··· EXTRACT ···

Satellite News Channel
- Country: United States
- Broadcast area: Nationwide
- Headquarters: Stamford, Connecticut

Programming
- Language: English
- Picture format: 480i (SDTV)

Ownership
- Owner: ABC Video Enterprises Inc. (American Broadcasting Companies, Inc.) / Group W Satellite Communications (Westinghouse Broadcasting Company)

History
- Launched: June 21, 1982
- Closed: October 27, 1983 (1 year, 4 months and 6 days)
- Replaced by: CNN Headline News (assumed SNC's subscriber base on systems that carried the channel)

= Satellite News Channel =

American cable news television channel

Satellite News Channel (SNC) was an American short-lived news-based cable television channel that was operated as a joint venture between the ABC Video Enterprises division of American Broadcasting Companies, Inc. (a.k.a. ABC) and the Group W Satellite Communications subsidiary of Westinghouse Broadcasting Company (a.k.a. Group W). Designed as a satellite-delivered cable network, the channel is best remembered as the first 24-hour news cable competition to the Cable News Network (CNN). SNC's headquarters were based in the New York City suburb of Stamford, Connecticut.

··· STORED DATA ···

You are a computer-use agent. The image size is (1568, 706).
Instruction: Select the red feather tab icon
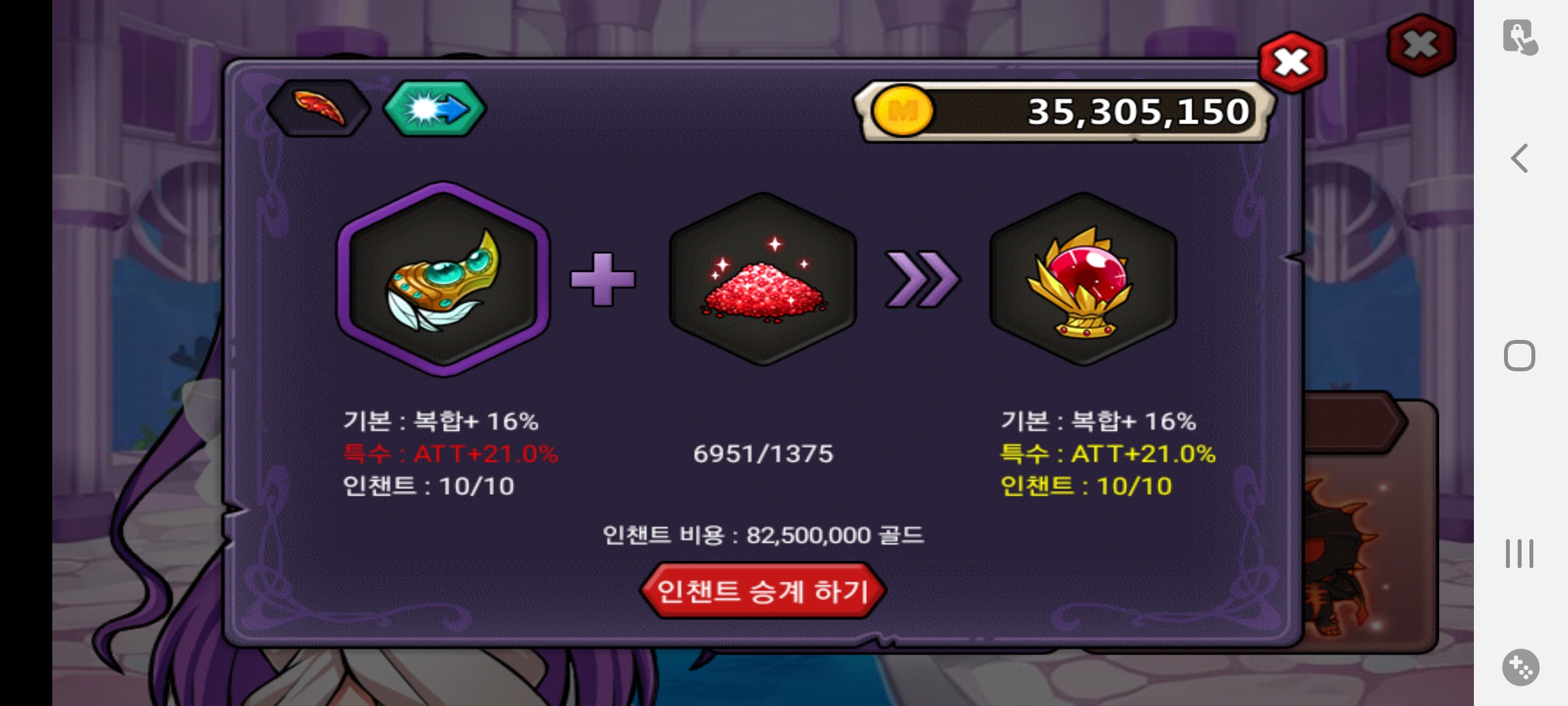319,109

···

TASKS TO PERFORM ▸
• 1. Which field labels does the Satellite News Channel text list under its "History" heading?
• 2. Output the portion of the Satellite News Channel text that opens with the words containing "Programming" and closes with "(Westinghouse Broadcasting Company)".
The lines play no part in this.

FULL ANSWERS ▸
• 1. Launched, Closed, Replaced by

• 2.
Programming
- Language: English
- Picture format: 480i (SDTV)

Ownership
- Owner: ABC Video Enterprises Inc. (American Broadcasting Companies, Inc.) / Group W Satellite Communications (Westinghouse Broadcasting Company)